Problem to work on: Print out each entry below exactly, please.

- - - - - - -

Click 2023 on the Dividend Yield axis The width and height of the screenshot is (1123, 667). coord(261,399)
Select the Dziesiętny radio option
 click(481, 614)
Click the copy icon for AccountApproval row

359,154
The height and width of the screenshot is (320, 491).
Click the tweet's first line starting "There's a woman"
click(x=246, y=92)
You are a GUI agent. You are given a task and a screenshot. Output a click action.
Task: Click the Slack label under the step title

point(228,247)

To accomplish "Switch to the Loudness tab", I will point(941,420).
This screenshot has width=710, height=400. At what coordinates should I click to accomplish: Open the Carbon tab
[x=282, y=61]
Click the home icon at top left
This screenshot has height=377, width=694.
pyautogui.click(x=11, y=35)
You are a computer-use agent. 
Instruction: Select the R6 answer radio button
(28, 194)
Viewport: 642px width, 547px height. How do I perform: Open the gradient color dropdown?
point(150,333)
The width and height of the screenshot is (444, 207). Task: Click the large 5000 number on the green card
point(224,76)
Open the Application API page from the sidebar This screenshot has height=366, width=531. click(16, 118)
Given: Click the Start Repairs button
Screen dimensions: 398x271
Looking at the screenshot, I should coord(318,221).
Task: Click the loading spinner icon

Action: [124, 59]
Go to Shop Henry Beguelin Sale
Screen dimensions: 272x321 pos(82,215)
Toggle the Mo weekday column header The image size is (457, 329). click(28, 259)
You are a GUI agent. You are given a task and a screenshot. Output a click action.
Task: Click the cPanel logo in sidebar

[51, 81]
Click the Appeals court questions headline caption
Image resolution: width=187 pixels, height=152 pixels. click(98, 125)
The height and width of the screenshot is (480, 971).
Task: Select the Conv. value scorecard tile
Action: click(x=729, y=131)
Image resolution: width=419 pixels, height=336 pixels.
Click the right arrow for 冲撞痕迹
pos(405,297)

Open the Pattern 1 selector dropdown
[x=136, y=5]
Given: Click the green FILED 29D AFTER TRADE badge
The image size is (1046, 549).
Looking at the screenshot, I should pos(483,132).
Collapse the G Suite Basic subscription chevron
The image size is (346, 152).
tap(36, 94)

- - - - - - -

Output of the exercise:
Click 2023 on the Dividend Yield axis The width and height of the screenshot is (1123, 667). coord(261,399)
Select the Dziesiętny radio option
 click(481, 614)
Click the copy icon for AccountApproval row

359,154
The height and width of the screenshot is (320, 491).
Click the tweet's first line starting "There's a woman"
click(x=246, y=92)
You are a GUI agent. You are given a task and a screenshot. Output a click action.
Task: Click the Slack label under the step title

point(228,247)

To accomplish "Switch to the Loudness tab", I will point(941,420).
This screenshot has width=710, height=400. At what coordinates should I click to accomplish: Open the Carbon tab
[x=282, y=61]
Click the home icon at top left
This screenshot has height=377, width=694.
pyautogui.click(x=11, y=35)
You are a computer-use agent. 
Instruction: Select the R6 answer radio button
(28, 194)
Viewport: 642px width, 547px height. How do I perform: Open the gradient color dropdown?
point(150,333)
The width and height of the screenshot is (444, 207). Task: Click the large 5000 number on the green card
point(224,76)
Open the Application API page from the sidebar This screenshot has height=366, width=531. click(16, 118)
Given: Click the Start Repairs button
Screen dimensions: 398x271
Looking at the screenshot, I should coord(318,221).
Task: Click the loading spinner icon

Action: [124, 59]
Go to Shop Henry Beguelin Sale
Screen dimensions: 272x321 pos(82,215)
Toggle the Mo weekday column header The image size is (457, 329). click(28, 259)
You are a GUI agent. You are given a task and a screenshot. Output a click action.
Task: Click the cPanel logo in sidebar

[51, 81]
Click the Appeals court questions headline caption
Image resolution: width=187 pixels, height=152 pixels. click(98, 125)
The height and width of the screenshot is (480, 971).
Task: Select the Conv. value scorecard tile
Action: click(x=729, y=131)
Image resolution: width=419 pixels, height=336 pixels.
Click the right arrow for 冲撞痕迹
pos(405,297)

Open the Pattern 1 selector dropdown
[x=136, y=5]
Given: Click the green FILED 29D AFTER TRADE badge
The image size is (1046, 549).
Looking at the screenshot, I should pos(483,132).
Collapse the G Suite Basic subscription chevron
The image size is (346, 152).
tap(36, 94)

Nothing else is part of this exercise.